Washington Nationals versus the NL East

During the 2017 season, the Washington Nationals had a mixed bag of success against the National League East Division aka the NL East. While the Nats had a winning record against every team in the NL East, they did not dominate the Atlanta Braves and finished with a 10-9 won/loss record, and the Nationals were outscored by both the Braves and the Phillies.  The Nationals did dominate the Mets and Marlins finishing with identical 13-6 won/loss records against both teams and healthy run differentials versus both.

The Phillies were one of the worst teams in baseball in 2017 as they lost 96 games, and the Atlanta Braves were not much better as they lost 90 games. Why didn’t the Nationals dominate them more? There is no simple answer. Some of the mixed bag of success can be attributed to small sample sizes, both sides of luck, and some dominating players.

Dominating Position Players

To pick dominating position players, we set the minimum criteria to consider a player at a minimum of 25 plate appearances. Most people thought Freddie Freeman was the player who dominated the Nationals most in 2017. Not even close. Freeman was good, but his teammate Johan Camargo in 36 at-bats hit .389 against the Nationals. Ozzie Albies of the Braves had a .462 OBP against the Nationals. Some guy named Matt Adams had the best OPS against the Nationals from any player in the NL East. Adams OPS against the Nationals last year was 1.193.

For the Phillies, it was Nick Williams in 27 at-bats who led the Phillies offense against the Nationals in 2017 as he batted .370. It was Aaron Altherr of the Phillies who led their team in OPS against the Nationals at 1.048, and Cameron Rupp and Tommy Joseph were not too far behind in OPS at .974 and .940 respectively.

Michael Conforto was the top New York Mets player on offense against the Nationals in 2017 as he slashed just below Matt Adams with a 1.147 OPS. For Miami, it was Christian Yelich who led the Marlins in OPS against the Nationals at .821.


Dominating Pitchers

While Jacob deGrom of the New York Mets had the best overall numbers against the Nationals, it was Julio Teheran who found something that worked against the Nationals in his last three starts against the Nationals. Teheran gave up 7-runs to the Nationals in his first start against them on April 19th, and then followed that up with 3 straight wins including 2 shutouts.
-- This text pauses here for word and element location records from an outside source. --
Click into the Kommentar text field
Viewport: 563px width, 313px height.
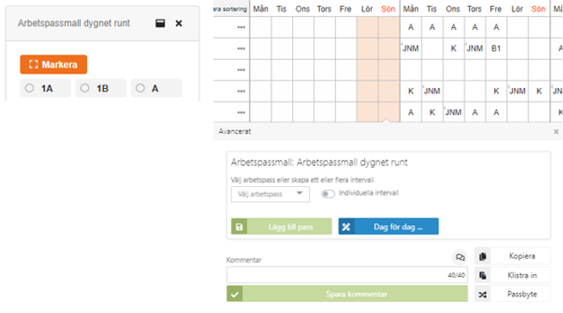coord(347,275)
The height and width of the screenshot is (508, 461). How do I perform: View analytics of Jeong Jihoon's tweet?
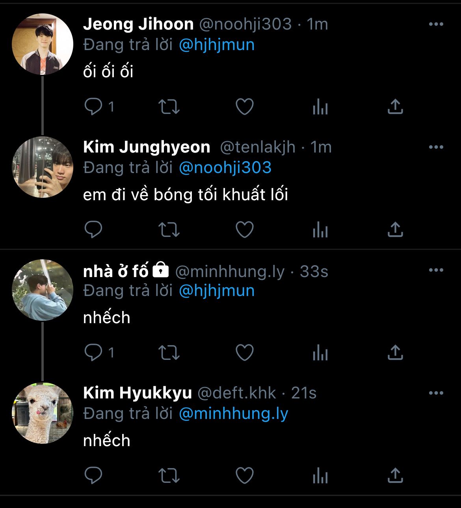click(x=320, y=107)
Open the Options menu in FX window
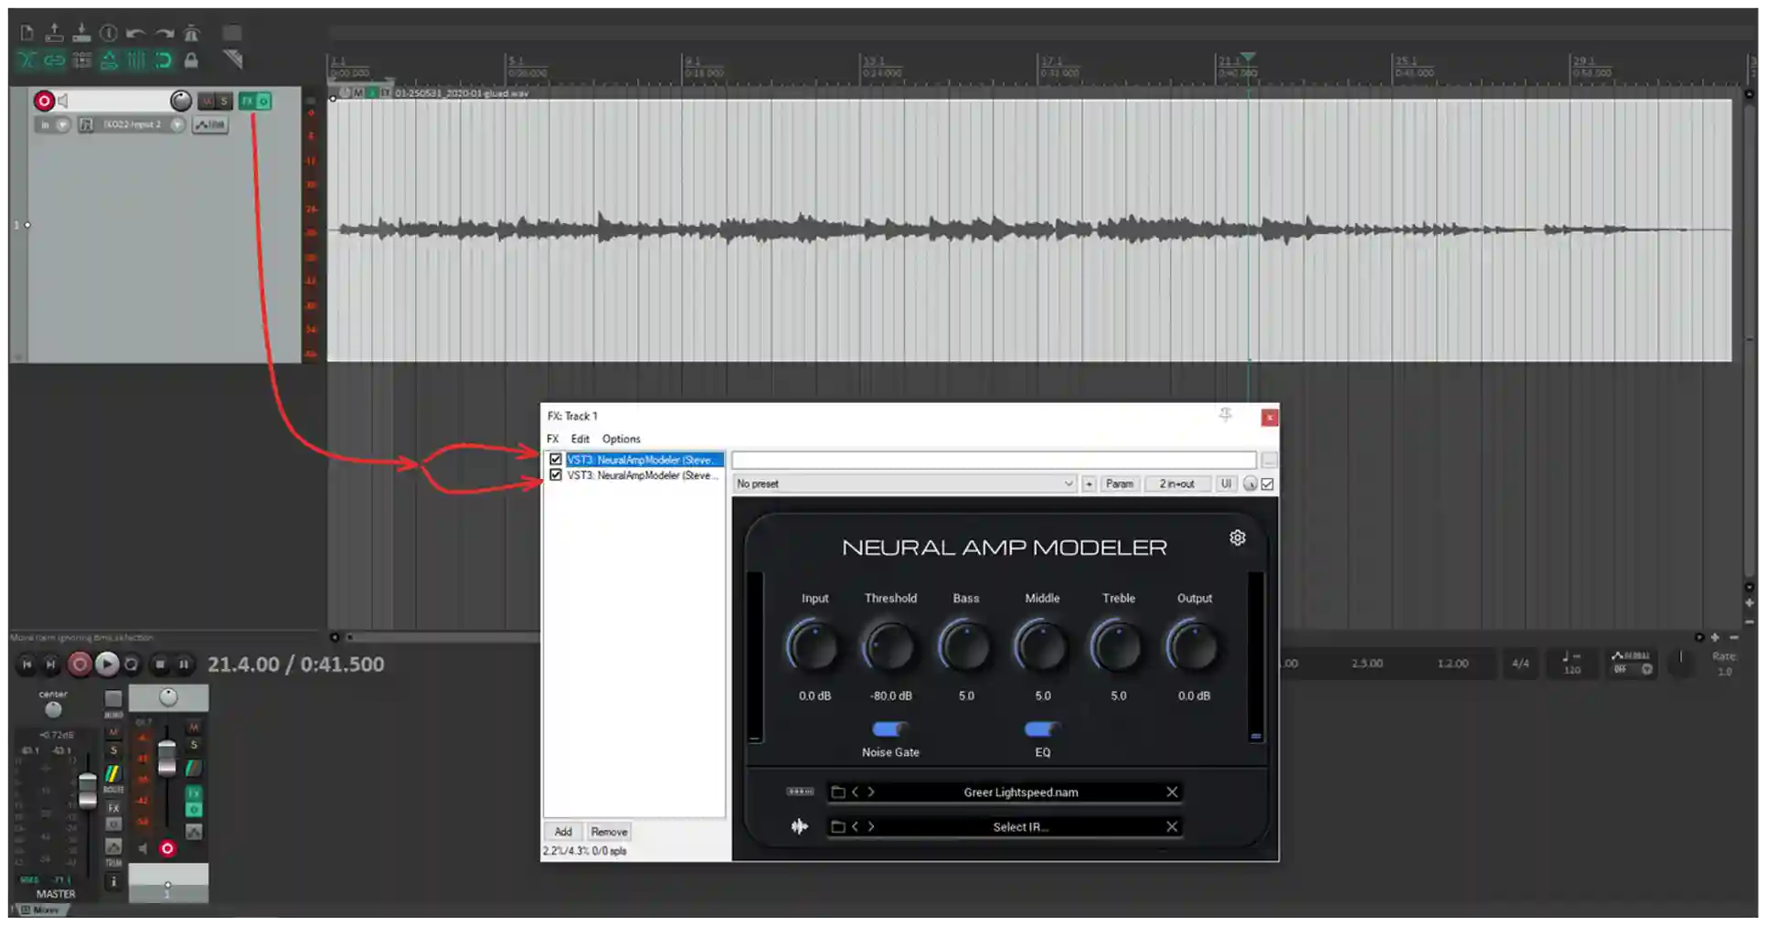Image resolution: width=1766 pixels, height=925 pixels. click(x=621, y=439)
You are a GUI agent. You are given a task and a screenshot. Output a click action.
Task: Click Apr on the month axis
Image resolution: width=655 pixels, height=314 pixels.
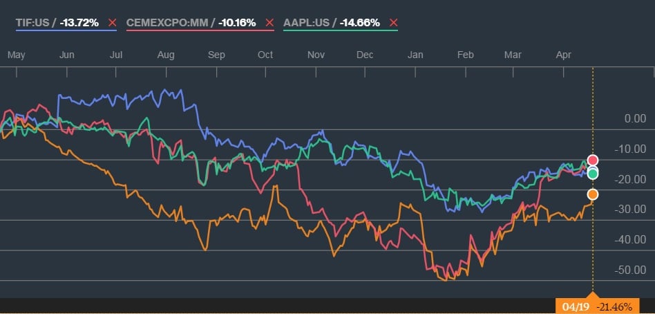coord(564,55)
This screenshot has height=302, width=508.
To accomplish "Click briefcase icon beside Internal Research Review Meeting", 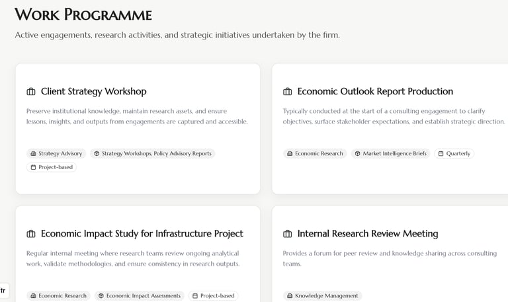I will coord(288,234).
Both Aaron Nola and Jeremy Hellickson had several good games against the Nats and it was Vance Worley of the Marlins who had some good games against the Nationals  in 2 of his 3 starts. Ironically, Vance Worley was with the Nationals to begin Spring Training in 2017.

Run Differentials

In 19 head-to-head games, the runs for/runs against can be skewed in run differentials by blowout games and there were several of those lopsided losses by the Nationals in 2017. There was the Jeremy Guthrie game as well as three starts by Julio Teheran that turned into Braves blowouts. The Guthrie game was as ugly as it gets and it finished at a final score of 17-to-3. Teheran won three games by the scores of 13-0, 8-0, and 13-2.

Improving for 2018

In 2018, Dave Martinez and his coaching staff along with the analytics group must find a way to neutralize some of these players who dominated the Nationals in 2017 — except of course Matt Adams! The Nationals have had success in doing this before as they were dominated by Willson Contreras in the regular season as he slashed .375/.400 /1.000/ 1.400 and in the NLDS the Nats held Contreras to a .214 batting average.

Julio Teheran seemed to figure something out in his pitching repertoire in his second start against the Nationals. Maybe it was a case of analytics working for him or working with his new catchers. Something clicked for Teheran. He threw a 5-pitch barrage on the Nats including a four-seamer, sinker, changeup and two breaking pitches with a hard slider and a curveball.

The Nationals won 47 games against the NL East in 2017 out of 76 games. That type of domination almost assures the Nats of winning the NL East. There is no magic number to say that xx wins gets you a division clinch with 100% surety. The number 94 is usually safe in baseball history in over 99% of the seasons to win the division and 100% for a Wild Card berth. If we use 94 wins as the benchmark to win the NL East, they may only have to win 47 out of their 86 remaining games against teams outside the NL East which would be a .547 winning percentage.  Davey Martinez just needs to match that type of winning percentage (.618) or better in the NL East this season to follow a similar path to win another NL East crown.